By: Rachael Hutchings
Northwestern Medicine scientists in Chicago have revealed, in a paper published in the Current Biology journal earlier this month, a cutting-edge procedure which can cause a notable improvement in precise memory. Unlike general memory, this type of memory is central to a person’s ability to function normally, and it is often the type that is lost in people who suffer with serious memory illnesses such as Alzheimer’s Disease, Obsessive Compulsive Disorder and Parkinson’s Disease (which currently have no set cures, and many drug and non-drug treatments prove unsuccessful). An example to provide understanding of precise memory’s role to an individual is knowing details such as the specific colour, shape, size, name and location of a shop you are looking for, rather than purely knowing the part of town it can be found in.

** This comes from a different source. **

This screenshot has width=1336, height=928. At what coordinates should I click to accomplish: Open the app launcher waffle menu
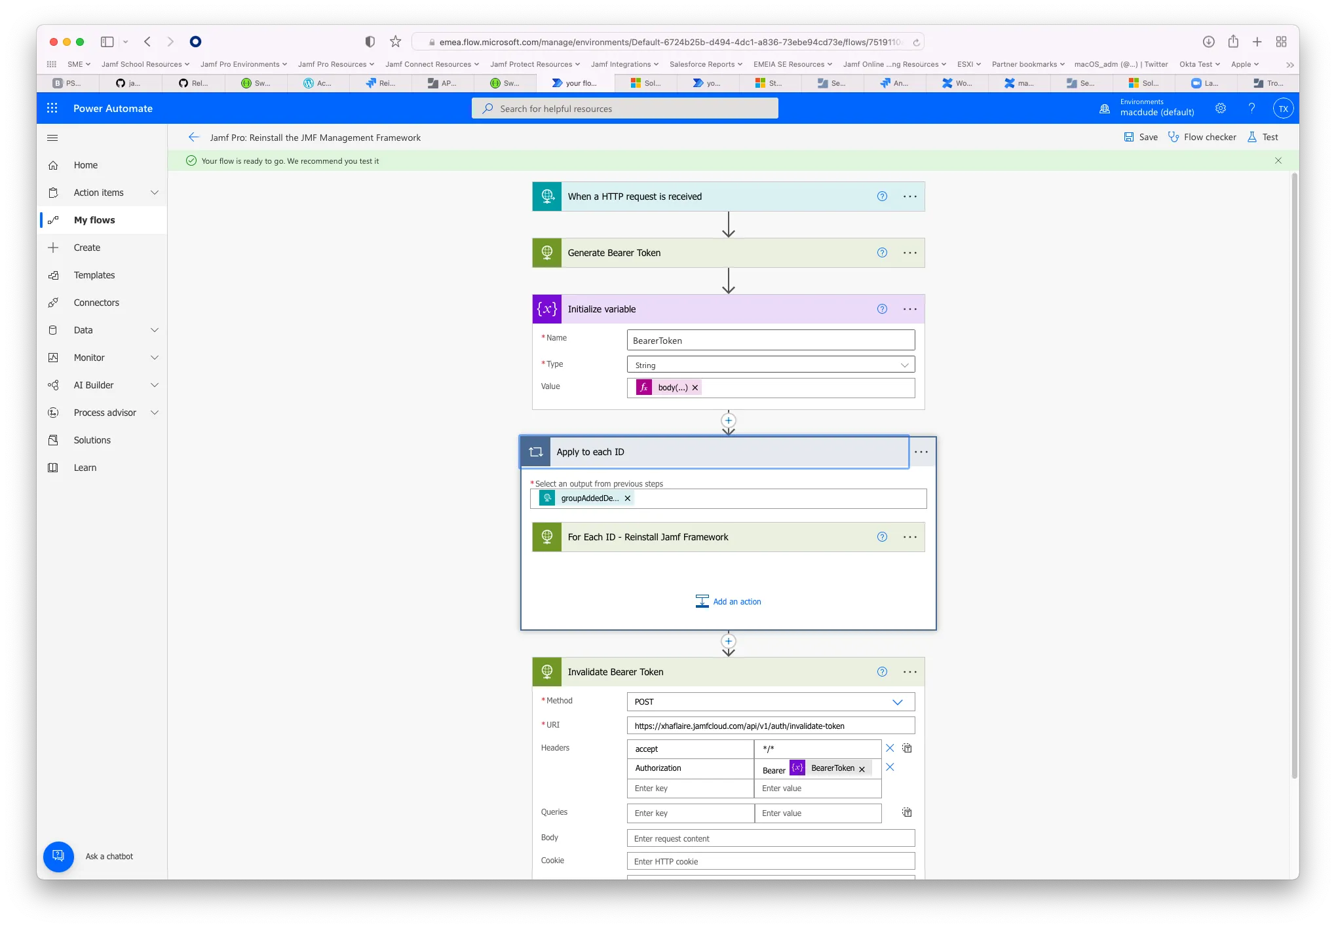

It is the first time that non-invasive brain stimulation has been used in the smaller fashion of a scalpel, rather than tackled with a larger (and less exact and meticulous) tool like a hammer, to attain more specific and localised enhancements and progressions in precise memory. Most studies up to this point of non-invasive brain stimulation have found only very general and short lived effects on abilities to think, rather than the more highly specific and long-lasting effects on an ability such as precise memory.
Joel Voss, the assistant professor of medical social sciences at Northwestern University Feinberg School of Medicine and lead author of the research paper, states that “people with brain injuries have problems with precise memory as do individuals with dementia, and so our findings could be useful in developing new treatments for these conditions.” Voss also discusses how the research demonstrates that it is possible to accurately target the particular section of the brain responsible for precise memory, suggesting an expansion in treatment choices for those in need and a more focussed attempt of finding cures for the aforementioned illnesses.
The process is carried out by simply stimulating the exact network in the brain which is accountable for spatial memory with extremely powerful electro-magnets. The subjects of the research studied around 100 objects, each at detailed screen location, and then following that were tested for their capability to recall these places after a delay. By doing this, the Northwestern Medicine scientists improved the accuracy and precision of people’s recollection and identification of locations. This benefit lasted a full twenty-four hours after receiving stimulation and paralleled to the changes in the brain’s overall activity.
The scientists used MRI to identify memory-related brain networks before the non-invasive electromagnetic stimulation and memory tests which were used were heavily detailed in order to show that this actively improved spatial precision memory and could arguably have a positive effect on healthcare and memory illness treatment. Furthermore, EEG (an abbreviation in medical terms for electrogastrography) was used to show that these improvements in memory corresponded to the clear indicators of better-quality brain network action.